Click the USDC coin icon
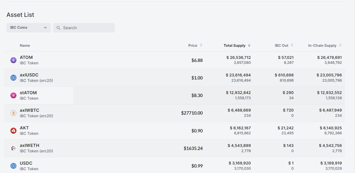The height and width of the screenshot is (173, 355). point(13,166)
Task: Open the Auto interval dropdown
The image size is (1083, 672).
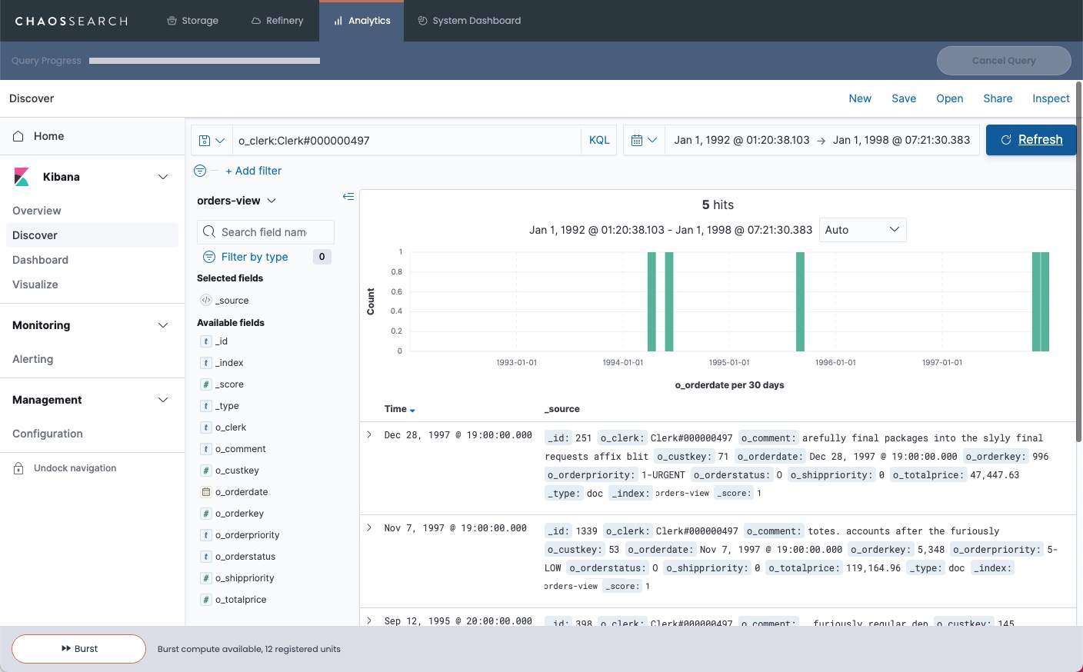Action: [862, 230]
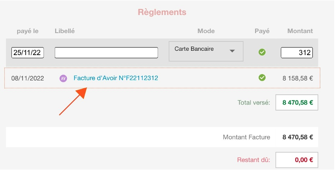Toggle the green paid checkmark on the Facture d'Avoir row
The image size is (335, 170).
click(x=262, y=77)
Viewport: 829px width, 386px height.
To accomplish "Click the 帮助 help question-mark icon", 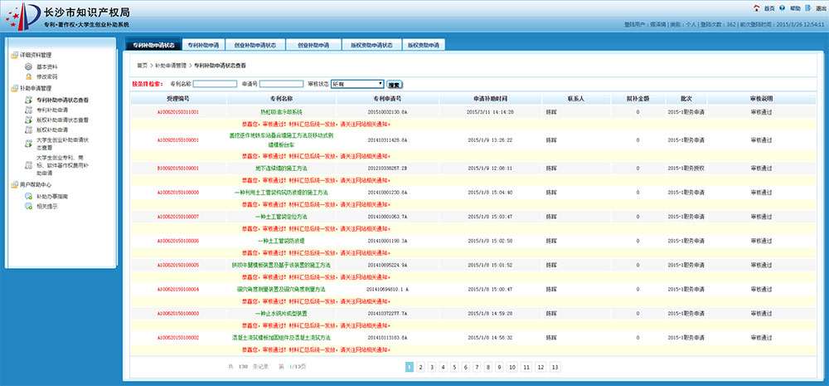I will pyautogui.click(x=783, y=7).
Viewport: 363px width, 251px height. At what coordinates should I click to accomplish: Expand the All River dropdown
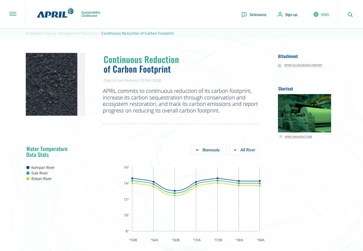coord(244,150)
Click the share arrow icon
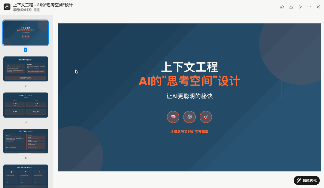Viewport: 324px width, 188px height. pyautogui.click(x=282, y=7)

§ Exercise brief
Start at the line holding "Viewport: 363px width, 251px" and stop at the last line of the entries above. Repeat those lines exactly, pictures excluded.

§ Your solution
Viewport: 363px width, 251px height. At what coordinates should I click to accomplish: Expand the All River dropdown
coord(244,150)
Click the share arrow icon
Viewport: 324px width, 188px height. pyautogui.click(x=282, y=7)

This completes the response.